Soils represent a complex environment, spatially and temporally dynamic in their structure as in their composition . They provide essential services to humanity such as water storage and filtration, agriculture support, storage carbon to regulate the climate, and physical support of buildings. So, soil knowledge, in particular their clay mineral composition and their mapping, is necessary for the decision-making on the management of many human activities. The study of clay minerals is most of the time motivated by the assessment of the risk associated to shrinkage-swelling phenomenon that affects building; sometimes, they are also taken into consideration in flooding/infiltrating effects and in the evaluation of the vehicles’ mobility. It is important to specify that the term “clay” may correspond to two distinct definitions in geology. From a physical point of view, clay minerals correspond to a texture class, e.g., a classification defined by the size of minerals in soils. In that classification, gravels are defined as elements larger than 2 mm, sands have a grain size of between 2 mm and 50 μm, silts have grain size between 50 and 2 μm, and clays have grain size lower than 2 μm.
From a mineralogical point of view, montmorillonite (i.e., the smectite group), illite, kaolinite, and interstratified minerals are the most common clay species that are commonly involved in swelling and shrinking processes. In the following, clays refer to this last mineralogical definition.
The shrinkage-swelling effect of soils is a phenomenon causing numerous damages on houses when built on soils containing smectite minerals. Indeed, these so-called swelling clays are sensitive to soil moisture content, since they shrink during periods of drought and swell after rain. The presence of water variations causes changes in volumes producing cracks in the soil structures and therefore vertical differential movements at the surface. In France, these damages reach 38% of natural disaster compensation costs after the floods. For the period 1990–2014, this overall cost represents a little more than 9 billion euros or 370 million euros per year . In Great Britain, the association of insurers British estimated the cost of shrinkage-swelling to more than 400 million pounds each year . In the USA, the economic cost of these claims is $15 billion annually . As far as we know, population increase as well as projections of climate change should increase this risk at temperate latitudes, which in the future will affect areas previously untouched by drought. Identification of soils impacted by this phenomenon is currently based on specific mineral identifications, e.g., using X-ray diffraction (XRD) techniques, carried out on soil samples and difficult to implement at large scale. At the same time, some hazard maps (1:50000) were produced from geological data to identify clayed formations . Unfortunately, these maps cannot consider local spatial heterogeneities, from one to hundreds of meters. In addition, mapping clay texture is not sufficient to evaluate the swelling capacity of clayed soils. To solve this issue, in situ and/or proximal sensors can be used.

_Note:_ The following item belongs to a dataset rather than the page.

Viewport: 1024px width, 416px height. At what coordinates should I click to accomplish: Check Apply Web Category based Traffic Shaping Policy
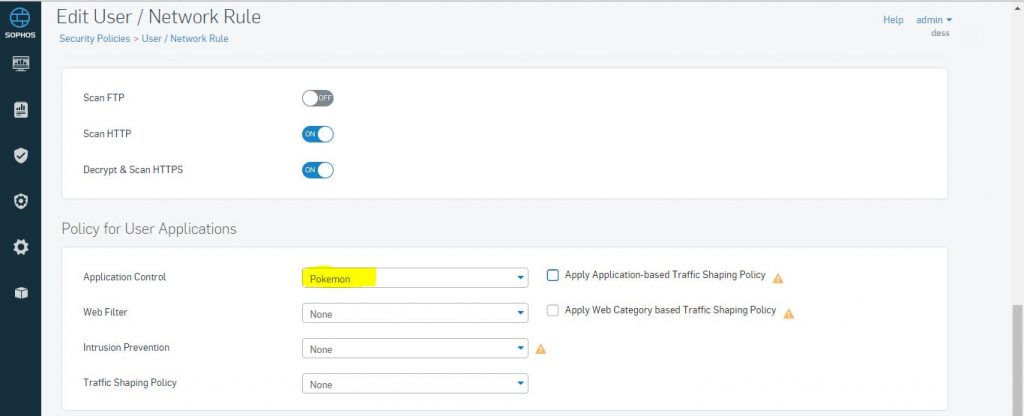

Several authors have successfully quantified mineral clays in soils [6, 7, 8] by field spectroscopy and laboratory spectral measurements. In these studies, measurements were generally carried out on dry soils for avoiding spectral perturbations due to moisture, and under ideal conditions of illumination, away from real cases contexts found in the field. Airborne hyperspectral imagery has also been successfully used to detect clays [9, 10, 11], despite low spatial resolution offered by sensors and low signal-to-noise ratio in the spectral range affected by clays (1000–2500 nm). Recent advances in UAV-type platforms for hyperspectral imaging are expected to remove some of these limitations by a better spatial resolution of acquired images, moving from meters for airborne to centimeters for UAV [12, 13]. These advances must offer more pixels of pure soils and thus improve the quantification of clay minerals. Indeed, quantifying clay species from spectral data needs taking into account mixing spectral signatures of minerals, simply because they are mixed in the soil. Some studies hypothesize a linear mixture of soil mineral spectra (or “patchwork”). That means each component will have its spectral signature mixed in proportion to its abundance in the soil [6, 7, 8], which is an approximation because the diffusion of light induces nonlinearities on the spectral behavior of the reflectance present in an intimate mixture . The impact of this phenomenon needs to be clearly assessed in order to correctly quantify clay species.
In the following, we propose a review on these different issues and describe the different approaches able to quantify clay species from hyperspectral data. This overview is based on different pieces of works realized in lab but also on the field, with different instrumental devices and several processing techniques.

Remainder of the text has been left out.